> [THE PROBLEM]: Exactly as written, give again the line with "Kafa (92, 662)" and all subsequent lines through the end of the records.

> [ENTRIES PROVIDED]:

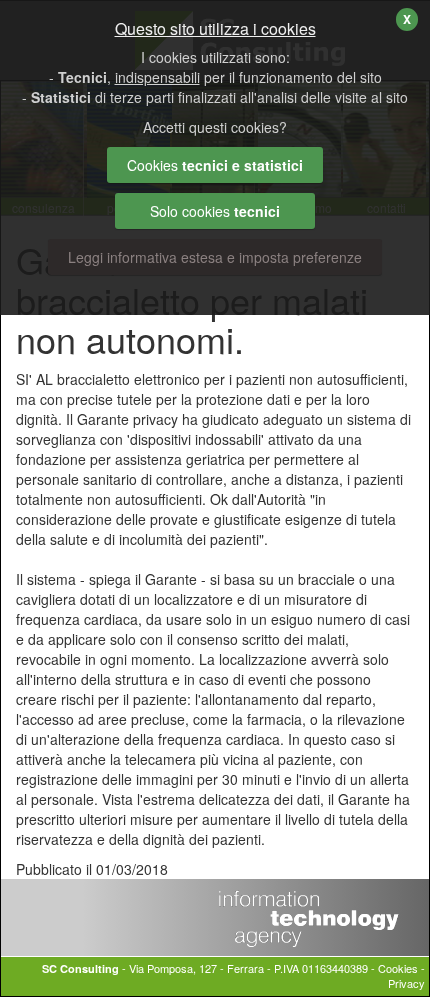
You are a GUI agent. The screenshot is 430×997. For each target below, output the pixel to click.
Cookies (398, 968)
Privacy (406, 983)
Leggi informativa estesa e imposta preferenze (215, 257)
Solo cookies (215, 211)
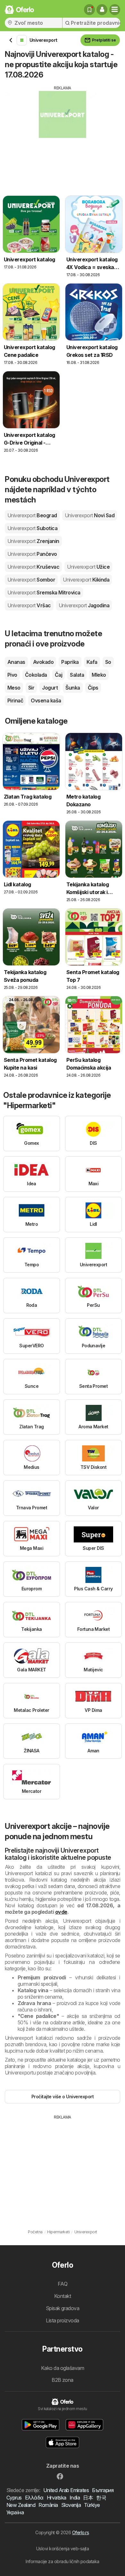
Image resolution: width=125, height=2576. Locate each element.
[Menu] (114, 9)
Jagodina (84, 605)
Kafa (92, 662)
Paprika (70, 662)
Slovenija (71, 2505)
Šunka (72, 687)
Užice (88, 567)
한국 (101, 2497)
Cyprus (14, 2497)
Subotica (32, 528)
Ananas (16, 662)
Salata (77, 675)
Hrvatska (56, 2497)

> [EXERCISE SOLUTION]:
Kafa (92, 662)
Paprika (70, 662)
Slovenija (71, 2505)
Šunka (72, 687)
Užice (88, 567)
한국 (101, 2497)
Cyprus (14, 2497)
Subotica (32, 528)
Ananas (16, 662)
Salata (77, 675)
Hrvatska (56, 2497)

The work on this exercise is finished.